> **Task brief**: Restate each of the lines below word for word and drop every picture.

· · · ·

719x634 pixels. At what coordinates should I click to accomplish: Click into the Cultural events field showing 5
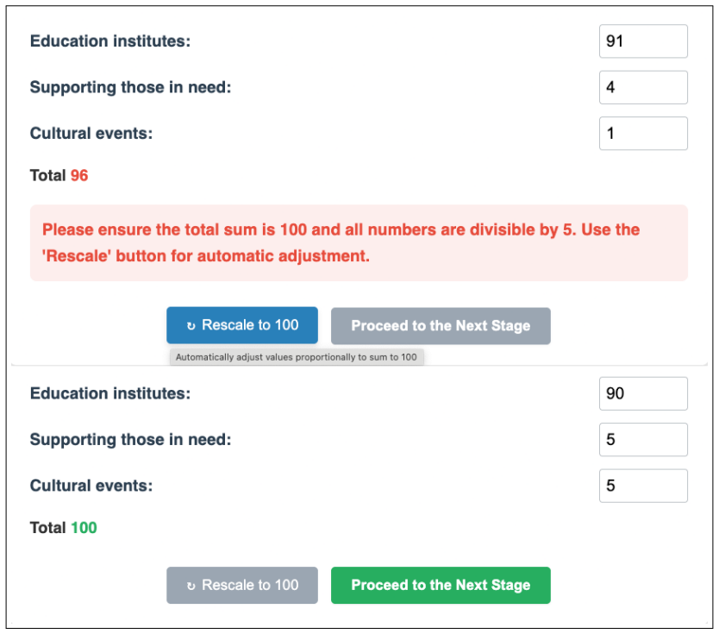[643, 486]
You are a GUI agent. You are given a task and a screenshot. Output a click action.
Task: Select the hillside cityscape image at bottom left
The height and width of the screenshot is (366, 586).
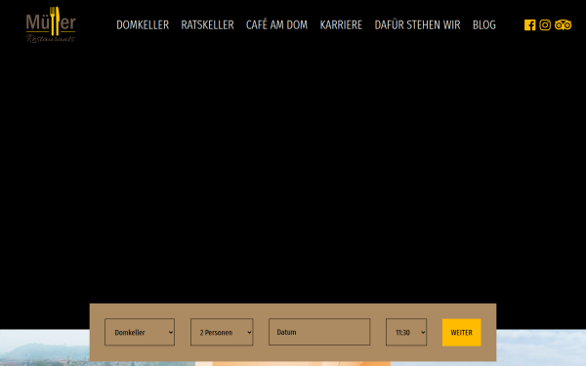pyautogui.click(x=45, y=347)
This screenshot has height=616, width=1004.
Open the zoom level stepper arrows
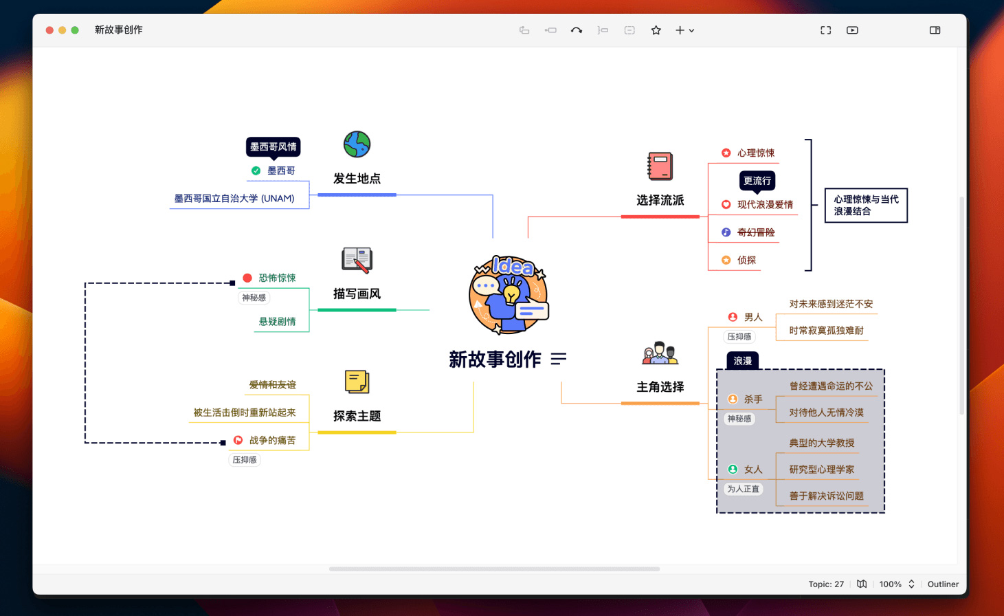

· · · ·

> **Response below**:
719x634 pixels. At what coordinates should I click to accomplish: Click into the Cultural events field showing 5
[643, 486]
You are a GUI agent. You are given a task and a screenshot. Output a click action.
Task: Select the hillside cityscape image at bottom left
The height and width of the screenshot is (366, 586).
pyautogui.click(x=45, y=347)
This screenshot has height=616, width=1004.
Open the zoom level stepper arrows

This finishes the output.